Vandin Fabio, Upfal Eli, Raphael Benjamin J
Department of Computer Science, Brown University, Providence, Rhode Island, USA.
J Comput Biol. 2011 Mar;18(3):507-22. doi: 10.1089/cmb.2010.0265.
Recent genome sequencing studies have shown that the somatic mutations that drive cancer development are distributed across a large number of genes. This mutational heterogeneity complicates efforts to distinguish functional mutations from sporadic, passenger mutations. Since cancer mutations are hypothesized to target a relatively small number of cellular signaling and regulatory pathways, a common practice is to assess whether known pathways are enriched for mutated genes. We introduce an alternative approach that examines mutated genes in the context of a genome-scale gene interaction network.
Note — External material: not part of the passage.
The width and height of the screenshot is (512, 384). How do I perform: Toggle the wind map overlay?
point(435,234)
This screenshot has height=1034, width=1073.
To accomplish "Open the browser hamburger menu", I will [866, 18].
We present a computationally efficient strategy for de novo identification of subnetworks in an interaction network that are mutated in a statistically significant number of patients. This framework includes two major components. First, we use a diffusion process on the interaction network to define a local neighborhood of "influence" for each mutated gene in the network. Second, we derive a two-stage multiple hypothesis test to bound the false discovery rate (FDR) associated with the identified subnetworks. We test these algorithms on a large human protein-protein interaction network using somatic mutation data from glioblastoma and lung adenocarcinoma samples. We successfully recover pathways that are known to be important in these cancers and also identify additional pathways that have been implicated in other cancers but not previously reported as mutated in these samples. We anticipate that our approach will find increasing use as cancer genome studies increase in size and scope.
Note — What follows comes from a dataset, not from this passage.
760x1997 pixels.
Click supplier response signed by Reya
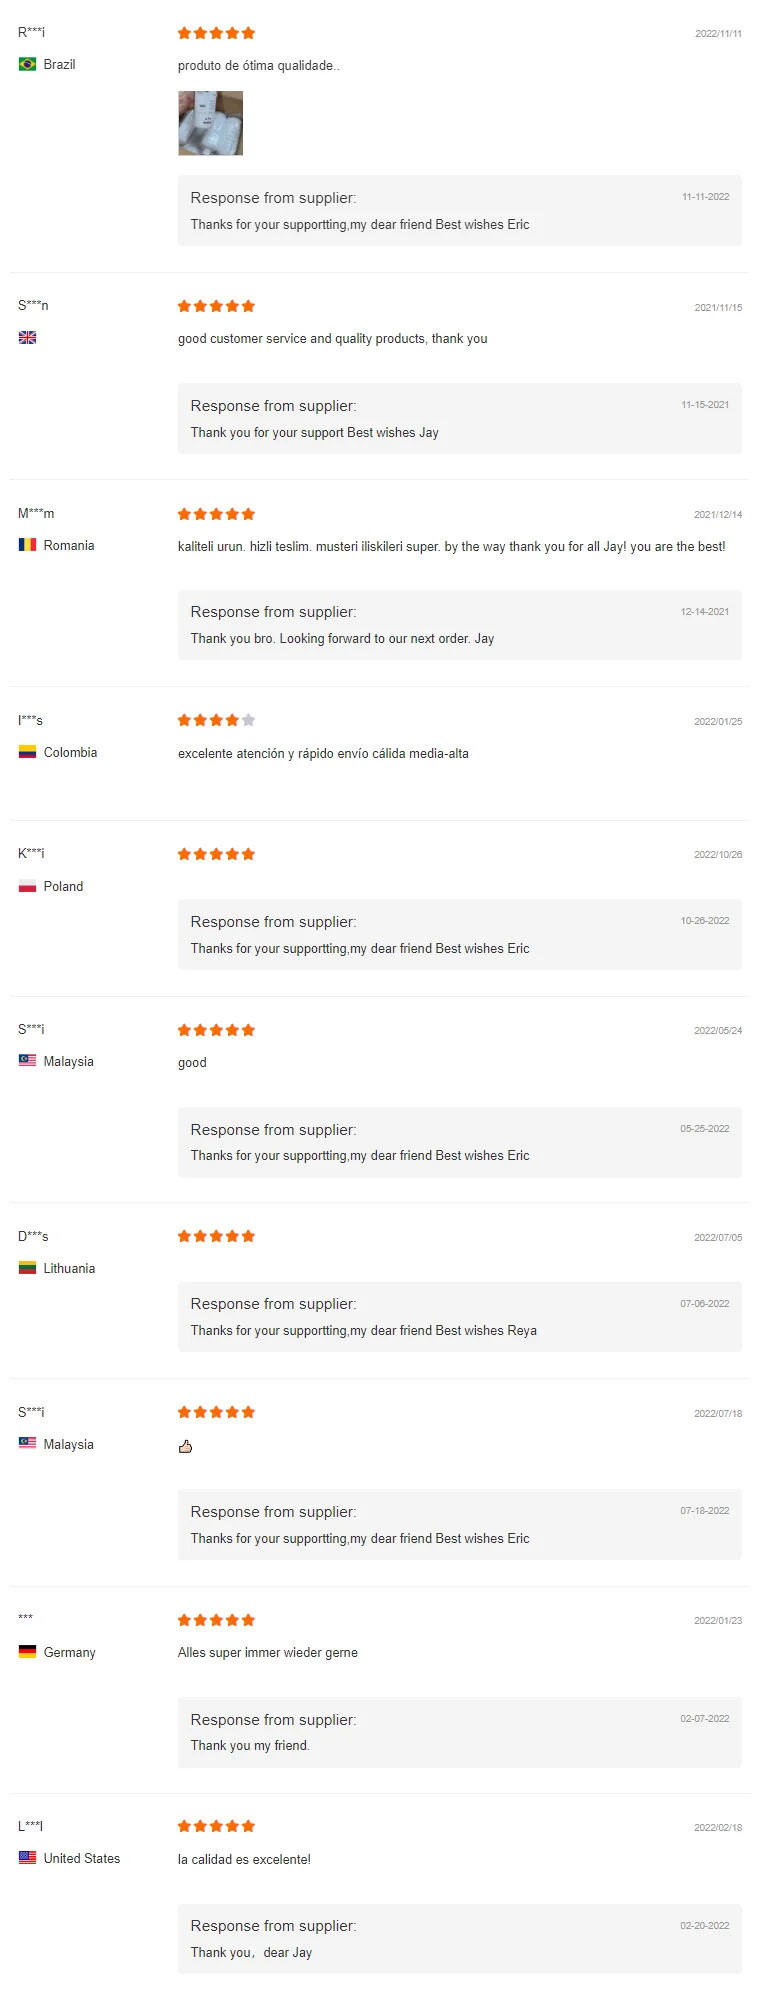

近期的基因组测序研究表明,驱动癌症发展的体细胞突变分布于大量基因中。这种突变的异质性使得区分功能性突变与散发性、过客性突变的工作变得复杂。由于癌症突变被假定靶向相对少数的细胞信号传导和调节通路,一种常见的做法是评估已知通路中突变基因是否富集。我们引入了一种替代方法,该方法在全基因组规模的基因相互作用网络背景下研究突变基因。我们提出了一种计算效率高的策略,用于在相互作用网络中从头识别在统计学上有显著数量患者发生突变的子网。这个框架包括两个主要部分。首先,我们在相互作用网络上使用扩散过程为网络中的每个突变基因定义一个“影响”的局部邻域。其次,我们推导了一个两阶段多重假设检验来限制与已识别子网相关的错误发现率(FDR)。我们使用来自胶质母细胞瘤和肺腺癌样本的体细胞突变数据在一个大型人类蛋白质 - 蛋白质相互作用网络上测试了这些算法。我们成功地恢复了已知在这些癌症中重要的通路,还识别出了在其他癌症中涉及但此前未报道在这些样本中发生突变的其他通路。我们预计,随着癌症基因组研究规模和范围的扩大,我们的方法将得到越来越广泛的应用。